Abstract
Previous studies have demonstrated that speech understanding in reverberant rooms improves when listeners are given prior exposure to the room. Results from these room-adaptation studies are limited, however, because they were conducted with materials that are not representative of the high acoustic variability observed in speech signals during everyday communication. Here, room adaptation effects were measured using an open-set speech corpus with high lexical and indexical variability and virtual auditory space techniques to simulate binaural listening in rooms. Room adaptation effects of comparable magnitude to previous studies were observed, suggesting general importance for facilitating speech intelligibility in reverberation.
Introduction
In many everyday listening situations, room acoustics can profoundly affect the sound reaching a listener's ears. Although strong early reflections (occurring <50 ms following the direct path) have been linked to improve speech intelligibility (Lochner and Burger, 1964) by increasing the level of the signal that reaches the ear, later-arriving reverberant sound of sufficient magnitude has long been known to limit speech understanding (Knudsen, 1929). The perceptual effects of reverberation are particularly pronounced for individuals with hearing impairment (Helfer and Wilber, 1990; Nabelek and Mason, 1981) and can be compounded by background noise (Helfer and Wilber, 1990; Nabelek and Mason, 1981). More moderate amounts of reverberation typically have minimal effects on speech understanding for normal hearing listeners (Plomp, 1976). This is surprising given that substantial distortions to speech signal reaching the ears results even from moderate reverberation.

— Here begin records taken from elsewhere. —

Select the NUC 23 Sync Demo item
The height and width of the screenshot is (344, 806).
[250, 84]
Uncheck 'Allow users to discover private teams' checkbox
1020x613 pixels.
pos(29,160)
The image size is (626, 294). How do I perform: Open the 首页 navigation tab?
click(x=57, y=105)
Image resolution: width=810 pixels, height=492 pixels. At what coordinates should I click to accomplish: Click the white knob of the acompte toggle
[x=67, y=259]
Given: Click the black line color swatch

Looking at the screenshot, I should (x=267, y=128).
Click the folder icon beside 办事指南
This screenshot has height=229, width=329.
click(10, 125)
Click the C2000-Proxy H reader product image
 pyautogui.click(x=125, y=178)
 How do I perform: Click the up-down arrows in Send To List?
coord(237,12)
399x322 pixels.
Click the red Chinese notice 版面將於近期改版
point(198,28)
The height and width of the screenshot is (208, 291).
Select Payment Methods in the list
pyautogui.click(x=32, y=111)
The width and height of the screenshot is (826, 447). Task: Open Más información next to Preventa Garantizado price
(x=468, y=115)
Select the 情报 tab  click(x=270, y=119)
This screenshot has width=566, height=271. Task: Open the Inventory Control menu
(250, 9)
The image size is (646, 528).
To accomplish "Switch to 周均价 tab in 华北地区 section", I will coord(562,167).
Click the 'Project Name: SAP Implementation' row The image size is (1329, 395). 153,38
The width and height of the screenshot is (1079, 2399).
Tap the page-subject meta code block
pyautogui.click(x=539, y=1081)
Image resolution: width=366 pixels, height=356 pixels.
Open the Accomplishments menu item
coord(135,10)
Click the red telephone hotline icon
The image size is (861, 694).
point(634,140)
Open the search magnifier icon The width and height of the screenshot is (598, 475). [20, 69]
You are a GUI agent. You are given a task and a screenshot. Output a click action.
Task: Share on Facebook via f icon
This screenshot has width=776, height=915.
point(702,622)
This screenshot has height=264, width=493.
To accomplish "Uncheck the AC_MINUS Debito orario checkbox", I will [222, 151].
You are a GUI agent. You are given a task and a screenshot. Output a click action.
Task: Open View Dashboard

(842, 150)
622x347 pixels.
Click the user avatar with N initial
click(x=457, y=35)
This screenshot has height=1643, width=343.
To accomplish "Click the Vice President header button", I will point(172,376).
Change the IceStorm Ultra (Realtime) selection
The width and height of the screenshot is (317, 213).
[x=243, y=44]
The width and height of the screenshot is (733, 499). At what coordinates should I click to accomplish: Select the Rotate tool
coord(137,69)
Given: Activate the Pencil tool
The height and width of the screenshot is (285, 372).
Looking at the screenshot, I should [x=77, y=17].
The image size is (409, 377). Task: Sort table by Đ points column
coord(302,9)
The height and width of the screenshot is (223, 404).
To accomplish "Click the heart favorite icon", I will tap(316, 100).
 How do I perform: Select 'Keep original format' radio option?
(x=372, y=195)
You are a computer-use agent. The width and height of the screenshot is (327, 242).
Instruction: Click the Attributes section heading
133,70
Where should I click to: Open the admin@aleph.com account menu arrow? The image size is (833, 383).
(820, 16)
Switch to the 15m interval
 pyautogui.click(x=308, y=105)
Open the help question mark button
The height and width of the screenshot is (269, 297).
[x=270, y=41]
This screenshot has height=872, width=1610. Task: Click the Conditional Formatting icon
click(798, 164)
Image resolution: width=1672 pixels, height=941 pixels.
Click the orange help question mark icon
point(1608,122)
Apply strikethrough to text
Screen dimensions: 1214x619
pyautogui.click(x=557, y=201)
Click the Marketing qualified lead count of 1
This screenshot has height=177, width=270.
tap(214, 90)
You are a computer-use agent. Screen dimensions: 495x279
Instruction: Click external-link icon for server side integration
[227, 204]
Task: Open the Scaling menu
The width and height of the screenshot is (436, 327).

One possible explanation for this is that the normally functioning auditory system is capable of adapting to listening environments with moderate amounts of reverberation. Support for this hypothesis has been provided by a series of studies in which shifts in speech perception are measured using a categorical perception task with a continuum of speech sounds from “sir” to “stir” (Watkins, 2005a,b). The results suggest that when the auditory system is given prior exposure to a reverberant room, it can compensate for the degrading effects of reverberation. This effect appears to depend critically on the amplitude characteristics of the speech waveform's temporal envelope (Watkins et al., 2011), although the effect has also been demonstrated for non-speech sounds (Watkins and Makin, 2007).
Additional support for this room adaptation hypothesis has been provided by results from Brandewie and Zahorik (2010), which demonstrated objective improvements in speech intelligibility of approximately 18% on average, following brief exposure to a reverberant room. Although these results provide important generalization of the room adaptation effect from categorical “sir/stir” perception to objective speech intelligibility, the CRM speech materials (Boila et al., 2000) used by Brandewie and Zahorik (2010) are still not representative of everyday connected speech discourse. It is therefore important to test whether the previously observed room adaptation effects generalize to more natural and phonetically diverse speech materials.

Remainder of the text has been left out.